SELECTED PASSAGE -
Thoughts About Pride Month


I want to take a moment and spend some time talking about Pride month because I haven’t really yet, and I want to speak to why that is.  I want to address some of the feelings that I’m having around Pride again this year and how they’re some of the same feelings I’ve felt over the years; how they’ve reshaped and felt different now as a sober parent, as a queer, trans, sober parent.

First I want to talk about how as a nonbinary person Pride has been difficult because although I’ve come out as trans and nonbinary, and I’ve found this beautiful community of people who I very deeply identify with and feel seen by, I also lost many identities that I loved and some of which kept me alive over the years. For example, I’m oftentimes read as a cis gay man, and I’m no longer seen by queer women or lesbians, or I don’t get that nod of affirmation. Now I get the side-eye glance from the gay men, which I appreciate sometimes, but also I no longer feel seen by a community that I spent so many years a part of and identifying with.  I have a lot of grief around that.

I have a lot of grief of not being seen as a queer woman, even though I never identified really as one, but I very much identified with the community that came from that identity. And that’s a community that I miss, especially as a transmasculine nonbinary person who primarily and historically has been attracted to and dated queer women, it makes dating really scary, which is well, why I’ve spent the majority of the last decade single and not dating.

Pride is challenging in a lot of ways, and that has led to feelings of low self-worth, which have also led to difficulties in connecting with people within my community, within the trans and nonbinary people, because I haven’t felt worthy of those friendships. I haven’t felt enough. So I’ve been hiding from that community.

ASSIGNMENT -
Continue the reflection on Pride Month from its last sentence, keeping the same first-person voice.

INPUT DATA -

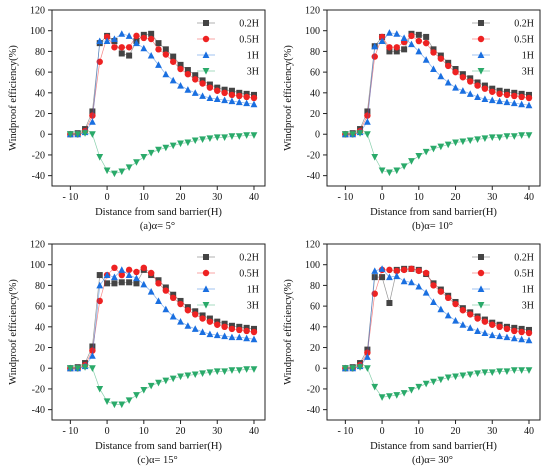 The height and width of the screenshot is (468, 550). Describe the element at coordinates (42, 370) in the screenshot. I see `y-tick-label: 0` at that location. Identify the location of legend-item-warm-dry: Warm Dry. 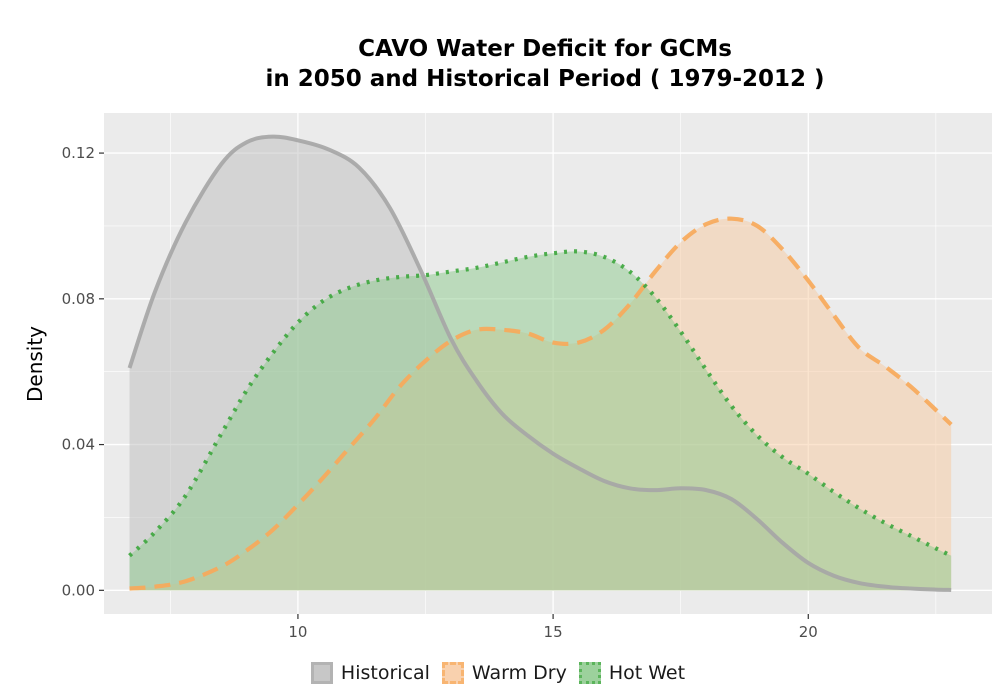
(504, 673).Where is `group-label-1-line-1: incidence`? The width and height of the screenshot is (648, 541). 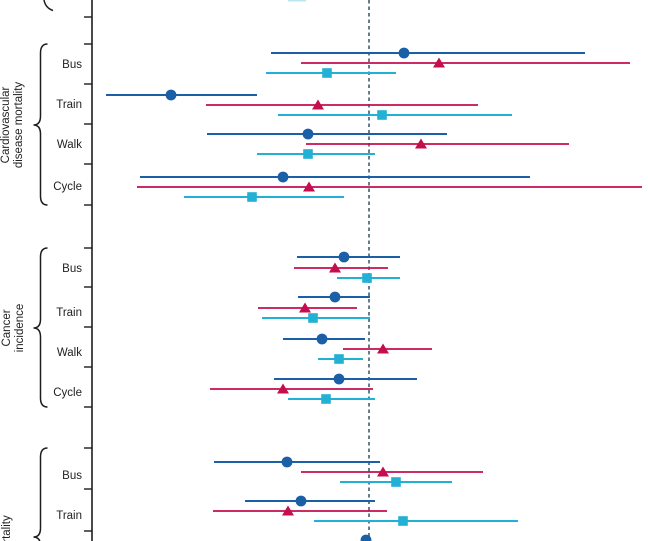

OUTPUT OF THE TASK -
Another piece that I want to talk about is being sober and how the trans community and the queer community struggle with addiction and alcoholism at such a greater rate than other communities.  With Pride, there’s such a focus around partying and drinking.  That’s never felt good to me, but especially now as a sober person.

So now I’m having to navigate Pride differently, and that feels isolating like I’d rather sometimes just isolate versus navigate new and unsteady waters. But it also makes me want to find now as a parent, the family Pride. Now I have this new focus as a parent.

The other piece of Pride I want to talk about is capitalism. I struggle a lot with Pride because as a very visible nonbinary and transmasculine person, I see companies and organizations who show up on a daily basis throughout the year to support the LGBTQ+ community. And then there are organizations that thrive off of capitalism and rainbows who secretly donate to the right-wing and don’t actually support the LGBTQ+ community, but take advantage of acting as they do during Pride.  I really struggle with that.

These are some of my feelings on Pride. I very much think that the community should be celebrated, most definitely.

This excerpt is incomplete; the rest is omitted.